The phrase “something for everyone” is one of those shopworn, hackneyed phrases journalists love to overuse, along with the phrase “let’s face it” and the word “avid.”
No one in real life uses the word “avid” on a regular basis, but reporters love it.
So let’s face, um, facts: Rockridge does not have something for everyone. If you’re an avid player of team sports, Rockridge is probably not your best bet.
Rockridge Park is a great spot for solo sports enthusiasts.
Don’t worry, sports buffs: Loads of other Bend parks have amenities for team sports aficionados. Want to play team softball? Get thee to Skyline Sports Complex. There’s league cornhole play at The Pavilion, also known for hosting winter hockey. You can get a full-court basketball game going at Larkspur and Ponderosa parks, or save yourself some sprinting by playing hoops on a half-court at parks including the fairly new Little Fawn Park, which opened in October in Southeast Bend.
A while back, Bend Park & Recreation District set out to make sure there’s a park a ½-mile or less from every Bend resident, and true to their word, down in Southeast Bend, we finally got Little Fawn, just a short walk from my home of 19 years.
But if I were signing 30 years of my income away today, it would be for a house near Rockridge, located at 20885 NE Egypt Drive. Rockridge thrives on solo sports. If you want to try to resurrect or learn a favorite skateboard trick, you can do so in Rockridge’s moonscape-style skatepark, built about nine years ago by Evergreen Skateparks, a company that specializes in such lunarscapes, which board sports enthusiasts lap up. While you’re rolling around, your partner can jog or set a personal best by running a few laps on Rockridge’s 1-mile paved path or 800-meter fitness loop.
Want to work on your mountain bike skills on a low-key course? Rockridge.
Maybe you just want to play a short round to work on your disc golf putt instead of putting steps on your phone.
Here again, Rockridge, where there’s a nine-hole (baskets, really) putting course cleverly arranged among the junipers and native grasses.
For children/future rock climbers, there is a natural play area with a juniper forest of smoothed and repurposed trees harvested from local parks.

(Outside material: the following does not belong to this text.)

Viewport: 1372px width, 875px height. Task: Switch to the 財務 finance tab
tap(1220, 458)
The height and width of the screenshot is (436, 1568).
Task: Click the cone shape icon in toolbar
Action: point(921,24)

Kids can also clamber on “log steppers, boulder scrambles and a climbing tree,” according to BPRD’s website for Rockridge. A second play area at the other end of the 36.6-acre park offers more traditional features and a tree house.
The park also has sheltered picnic tables with a seating capacity of 40, and if members of your party prefer to stand, then you can fit 100 beneath the roof, and it’s adjacent to a sizable grass field should anyone want to throw a Frisbee or get a soccer game going. There are also a couple of smaller tables with umbrellas that all but beg for someone to sit and drink a coffee while reading a book or their favorite news publication.
But the park is not overly built out. In fact, according to BPRD, “Rockridge Park was designed with a minimal footprint to maintain over 60% of the original terrain as natural space. It is characterized by its natural look, with old-growth juniper, rugged lava rock outcrops and swaths of sage and bitterbrush which makes you feel like you’re miles outside of town.”
But you’re not, so please watch out for kids, families and adult skateboarders in the parking lot.